Directions for this task. Lines from the one with "Click into the" through the end of the records, and no others, are what the answer should contain, copied exactly; please keep pictures out.

___

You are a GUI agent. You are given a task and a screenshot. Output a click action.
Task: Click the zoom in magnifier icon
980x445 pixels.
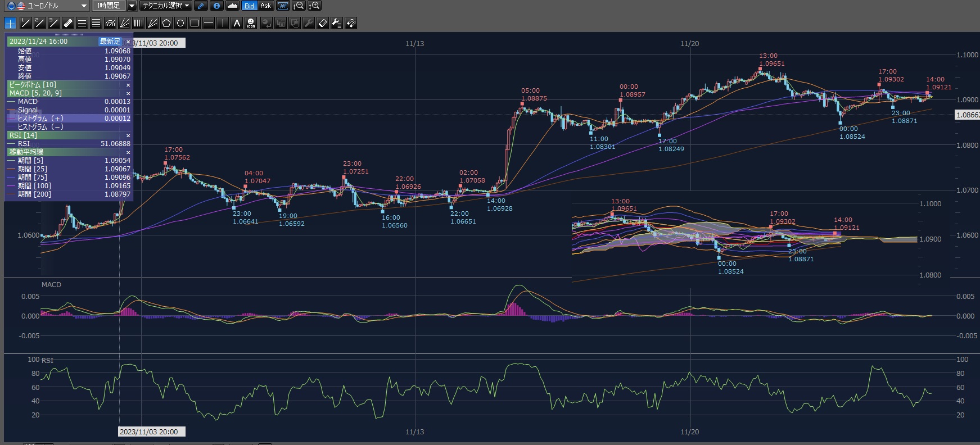coord(314,6)
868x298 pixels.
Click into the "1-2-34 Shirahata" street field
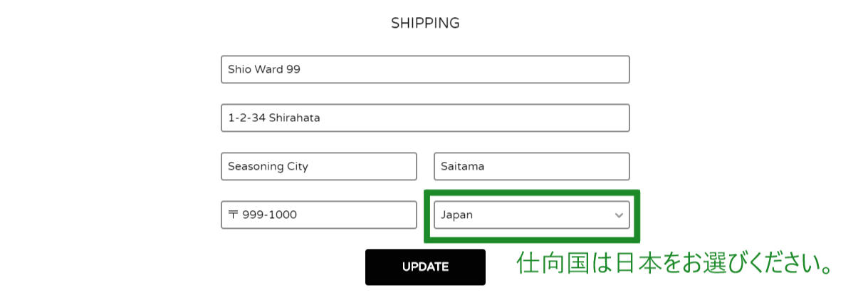425,118
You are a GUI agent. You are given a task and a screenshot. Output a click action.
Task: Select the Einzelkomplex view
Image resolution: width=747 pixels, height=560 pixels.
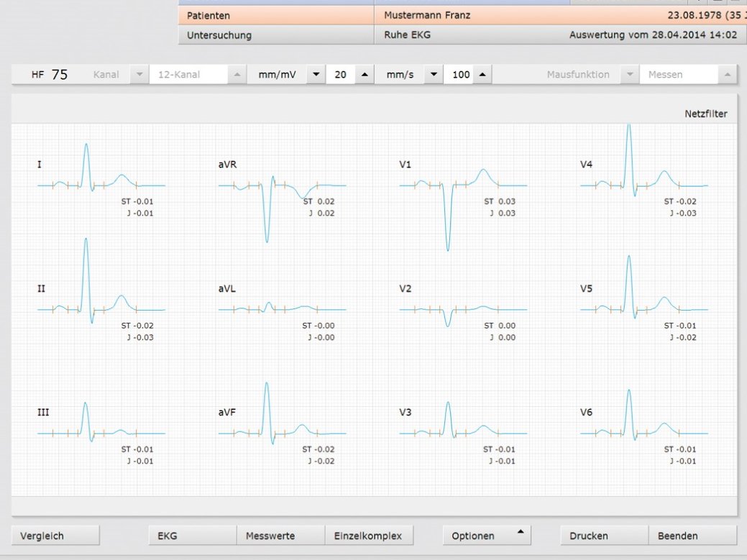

___

Response area.
Click into the "1-2-34 Shirahata" street field
425,118
You are a GUI agent. You are given a task and a screenshot. Output a click action.
Task: Select the Einzelkomplex view
Image resolution: width=747 pixels, height=560 pixels.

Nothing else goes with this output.